===== Texto de referência =====

Mercadores da Noite #297: Petróleo: acordo de cotas

8 de outubro de 2022
O cartel agora decidiu cortar a produção em dois milhões de barris diários.

Olá, leitor(a),

 

Até o último trimestre de 1973, as cotas de produção de petróleo, assim como os preços, eram fixadas pelas Sete Irmãs, empresas ocidentais que dominavam o mercado internacional de hidrocarbonetos, inclusive e principalmente nos países produtores do Oriente Médio.
 

Eram elas a Anglo-Iranian Oil Company, Royal Dutch Shell, Standard Oil of California, Gulf Oil, Texaco, Standard Oil of New Jersey (Esso) e Standard Oil of New York.
 

Já existia a OPEP (OPEC, nas iniciais em inglês), Organização dos Países Exportadores de Petróleo, com sede em Viena. Mas tinha pouco poder decisório. As Sete Irmãs rachavam o lucro com os países produtores. Só que trapaceavam nas contas.
 

Eis como descrevo o sistema na página 163 de meu livro Os Mercadores da Noite, edição da Inv:
 

Desde 1950, os lucros líquidos vinham sendo divididos, meio a meio, entre o reino e as concessionárias. Poderia ser um bom negócio para os árabes, mas não era. Na apuração das despesas de exploração, as empresas prejudicavam os sauditas.
 

Pois bem, na manhã de sábado, 6 de outubro de 1973, tropas e aviões egípcios e sírios atacaram o território de Israel.

=====

Reescreva de forma mais curta o parágrafo do texto sobre o petróleo que começa com "Já existia a OPEP", preservando os fatos principais. Os registros vêm de outra fonte, sem relação com o texto.

===== Registros =====

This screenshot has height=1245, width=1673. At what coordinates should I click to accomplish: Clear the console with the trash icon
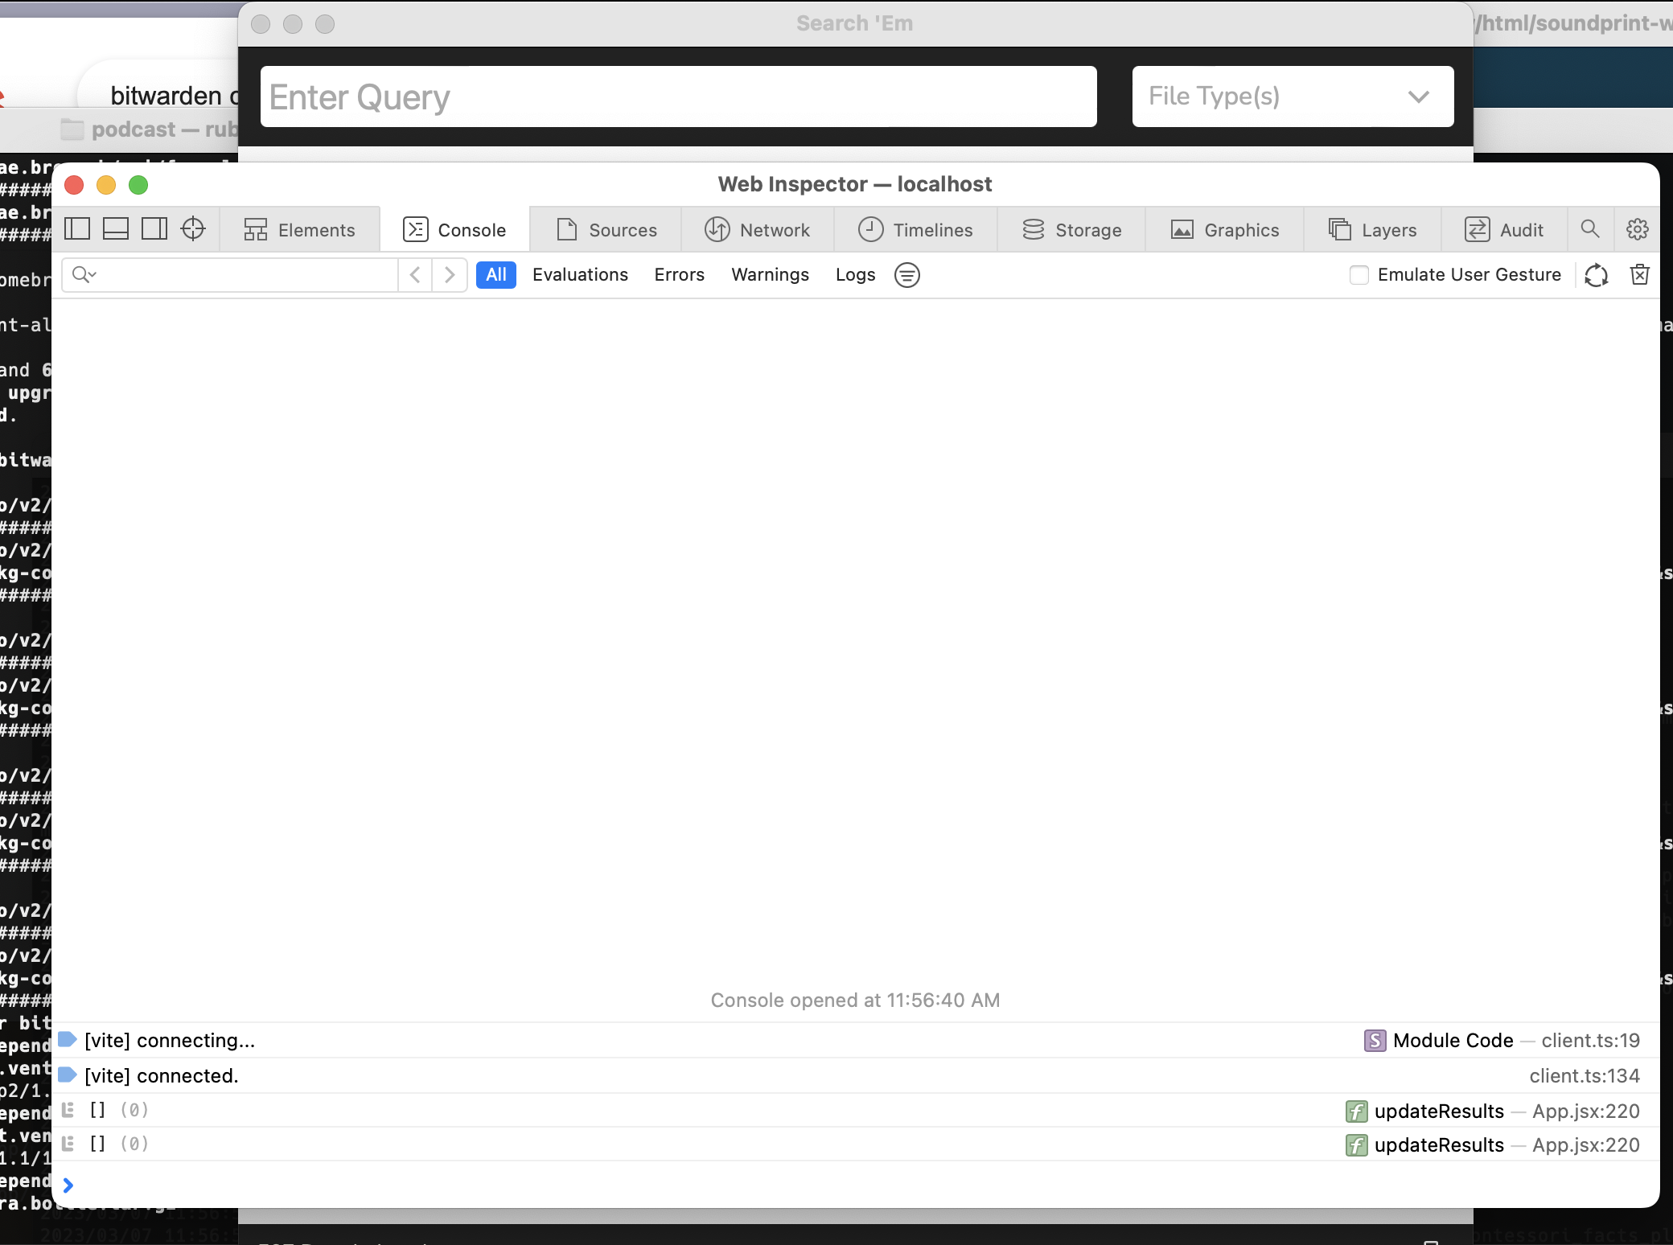coord(1640,274)
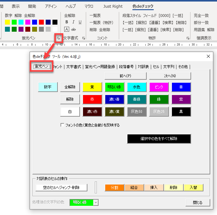This screenshot has width=217, height=215.
Task: Enable フォントの色を反映する checkbox
Action: coord(63,125)
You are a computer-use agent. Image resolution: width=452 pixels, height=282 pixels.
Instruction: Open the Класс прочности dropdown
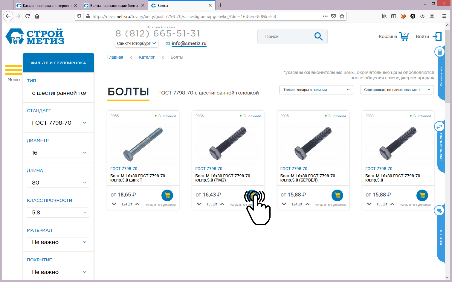[x=58, y=213]
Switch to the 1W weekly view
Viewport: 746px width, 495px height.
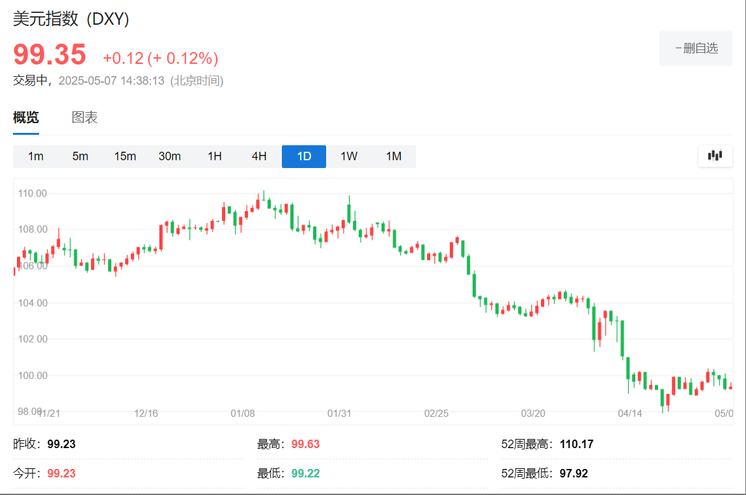(348, 156)
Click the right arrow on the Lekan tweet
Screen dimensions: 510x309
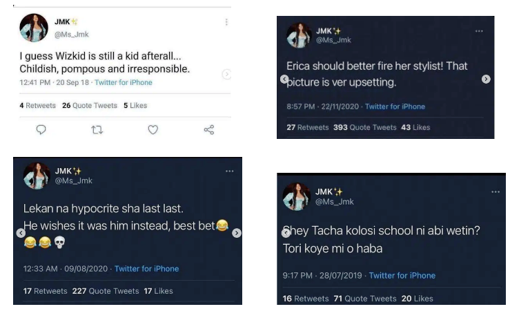235,233
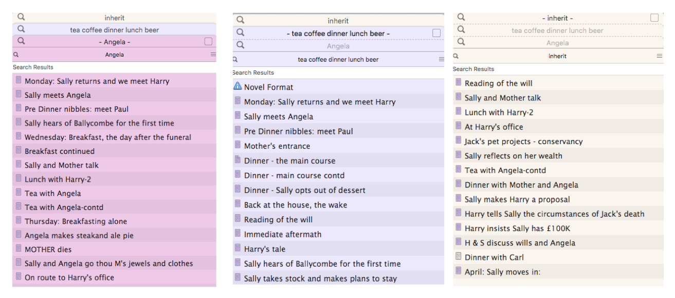Viewport: 675px width, 298px height.
Task: Click document icon beside 'Tea with Angela'
Action: 19,192
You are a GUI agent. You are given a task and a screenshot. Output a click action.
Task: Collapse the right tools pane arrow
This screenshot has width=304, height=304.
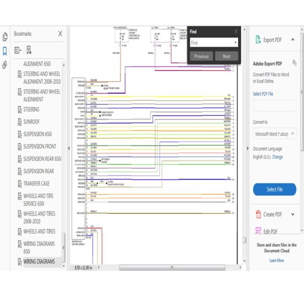(248, 148)
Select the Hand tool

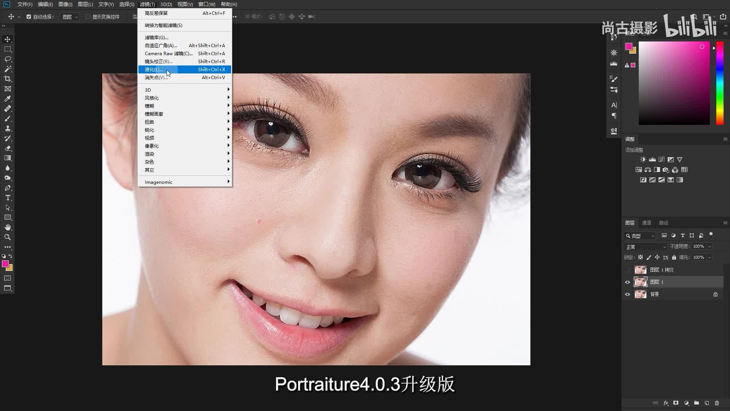pos(8,227)
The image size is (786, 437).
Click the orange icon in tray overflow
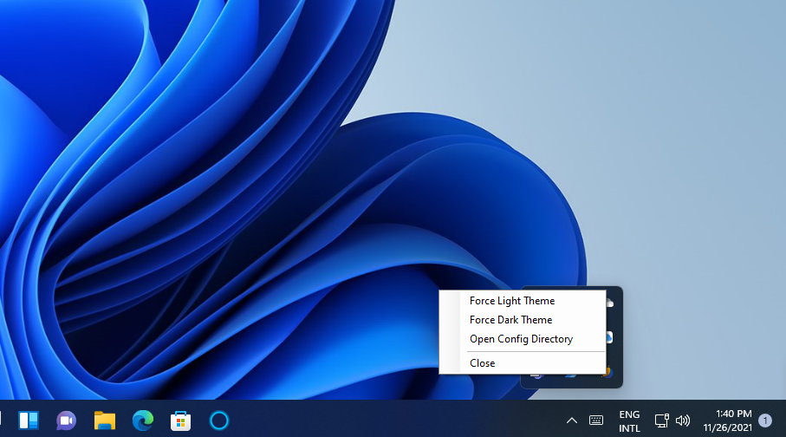(608, 373)
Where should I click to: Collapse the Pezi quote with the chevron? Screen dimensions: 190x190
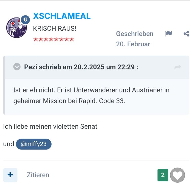coord(17,67)
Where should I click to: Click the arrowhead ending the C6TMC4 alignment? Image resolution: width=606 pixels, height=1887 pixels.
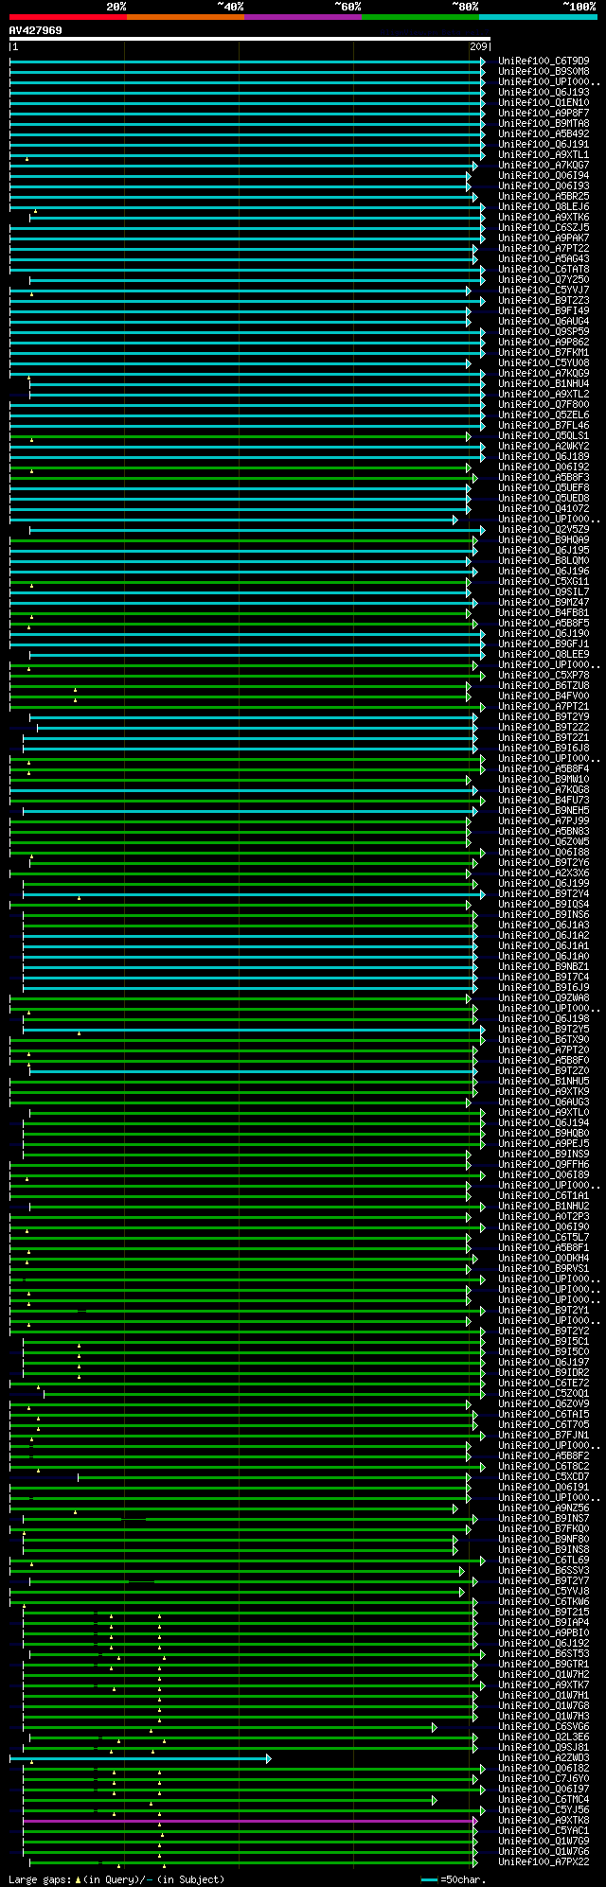pos(435,1800)
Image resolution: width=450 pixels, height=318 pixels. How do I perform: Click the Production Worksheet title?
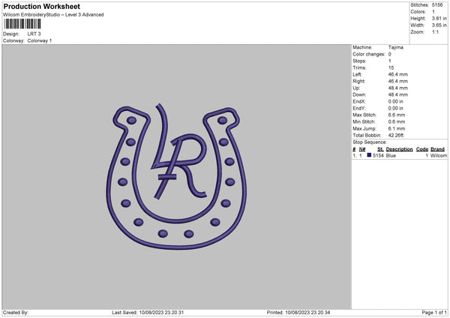coord(41,6)
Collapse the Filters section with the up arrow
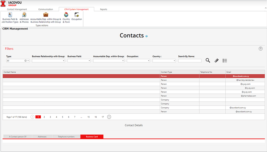The height and width of the screenshot is (152, 267). (260, 49)
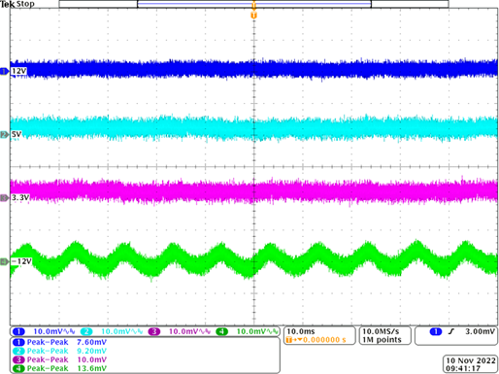Click channel 4 Peak-Peak 13.6mV measurement

[x=60, y=368]
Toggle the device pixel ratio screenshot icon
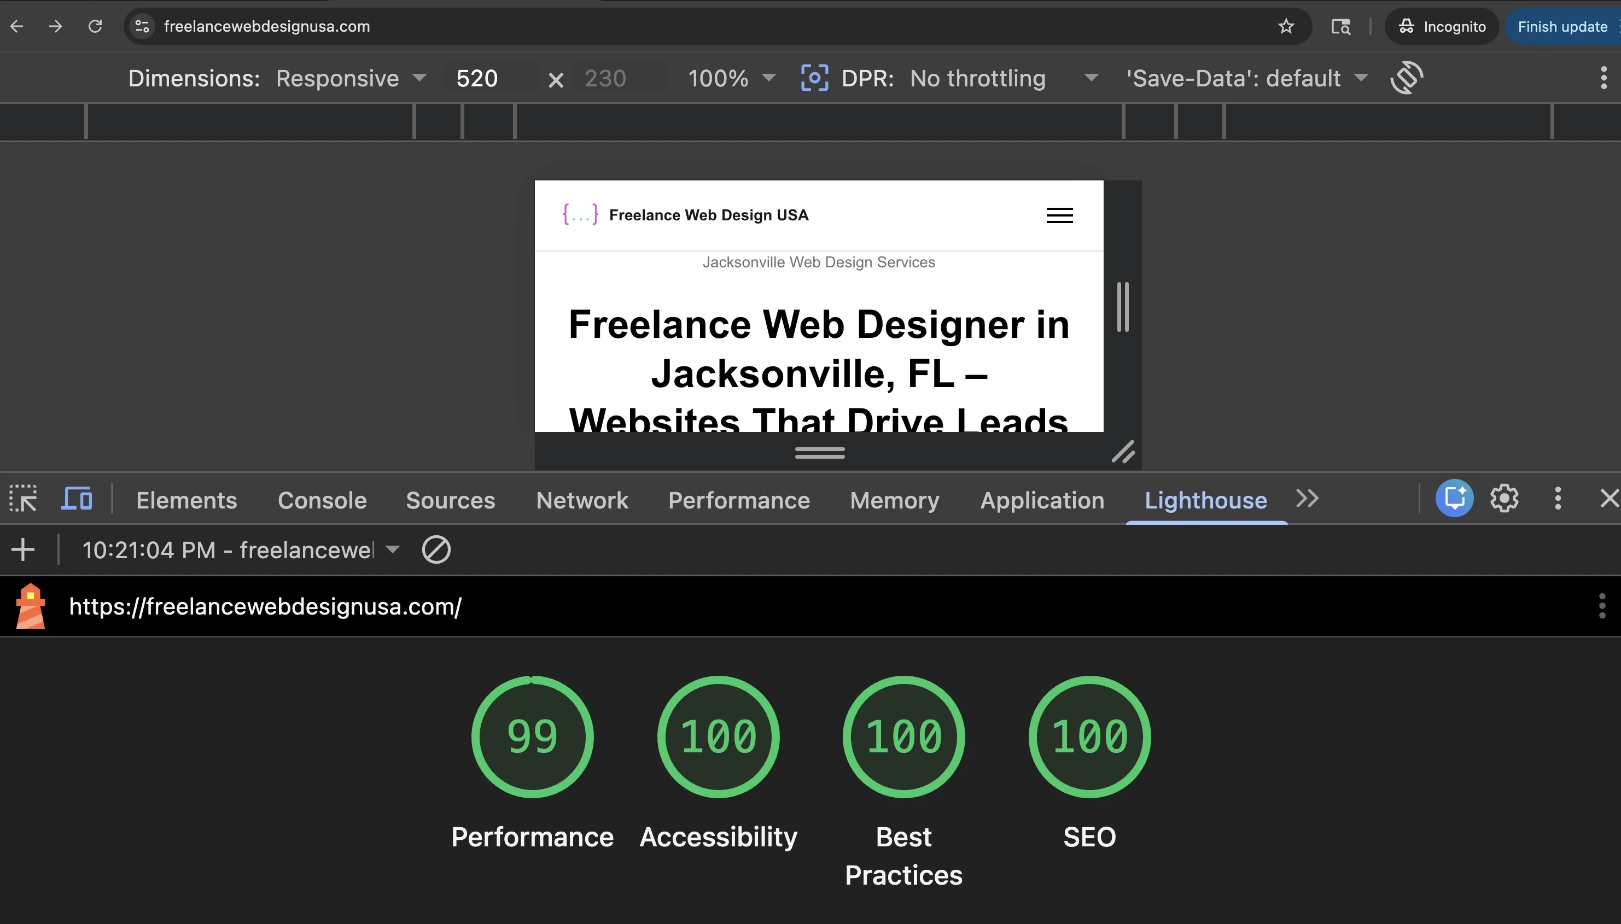The image size is (1621, 924). point(814,78)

=====

• **Solução**
A OPEP (Organização dos Países Exportadores de Petróleo), com sede em Viena, já existia, mas tinha pouco poder de decisão. As Sete Irmãs dividiam o lucro com os países produtores, porém trapaceavam nas contas.